Onto the Claude Chabrol directed L’ENFER from 1994, which attempted to give the original film a modern-day makeover.  Chabrol was often referred to as the “French Hitchcock,” which would appear to make him the ideal adaptor of this material, seeing as how Clouzot was previously given the same designation.

Chabrol’s film certainly isn’t the only example of a world-class director filming a script by a deceased forebear.
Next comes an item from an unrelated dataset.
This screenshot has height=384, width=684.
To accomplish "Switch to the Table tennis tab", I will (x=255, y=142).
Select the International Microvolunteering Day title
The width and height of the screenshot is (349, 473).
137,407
In 1988 Lars von Trier pulled off a nifty filming of MEDEA, an adaptation of Euripides’s classic by the late Carl Theodor Dreyer, while the gifted Tom Tykwer made an extremely labored and unmemorable film from the late Krzysztof Kieslowski’s original screenplay for HEAVEN in 2002.  Chabrol’s L’ENFER is, unfortunately, more in keeping with Tywer’s effort than it is with von Trier’s.

Chabrol did succeed, at least, in making the material his own.  It can be said to form the middle part of a loosely-knit Chabrol trilogy bookended by THE CRY OF THE OWL/LE CRI DU HIBOU and THE BRIDESMAID/LE DEMESOILLE D’HONNEUR, films that center on insecure men destroyed by misplaced romantic yearnings.  The difference between those films and L’ENFER is that they were adapted from skillfully wrought novels by Patricia Highsmith and Ruth Rendell, whereas L’ENFER had to make do with Clouzot’s rather clunky script, which without the psychedelic visuals of the 1964 version is painfully thin.

Yes, Chabrol removed the hallucinatory angle that was apparently so integral to Clouzot’s film, in favor of a more-or-less straightforward account whose naturalistic veneer all-but begs us to question the reality of what we’re seeing.  Another problem is with the main character, who, as played by François Clouzot, is neither interesting nor sympathetic.  Most of Chabrol’s late period films were woman-centered, suggesting that he’d lost interest in male protagonists; that surmise would appear to be bolstered by L’ENFER, which contains a strong female lead.  Emmanuel Béart plays the Romy Schneider role, ideal casting because Béart was to French cinema in the nineties what Schneider was in the sixties, and also because Béart has claimed she was inspired to get into acting after viewing Schneider’s work (in 1976’s MADO).

In IT’S ALL TRUE (1993), directed by Bill Krohn, Richard Wilson and Myron Meisel, we were given the facts on Orson Welles’s long unseen three-part documentary on Brazil, made (and aborted) during the post-production of THE MAGNIFICENT AMBERSONS.  Much of the footage Welles shot, unveiled by Wilson and Meisel, is striking, but the three-part opus that forms the core of IT’S ALL TRUE frankly doesn’t seem too impressive.  This may be the ultimate takeaway from the L’ENFER saga: that portions of a film can’t be expected to speak for the whole, and maybe it’s better that whole doesn’t exist.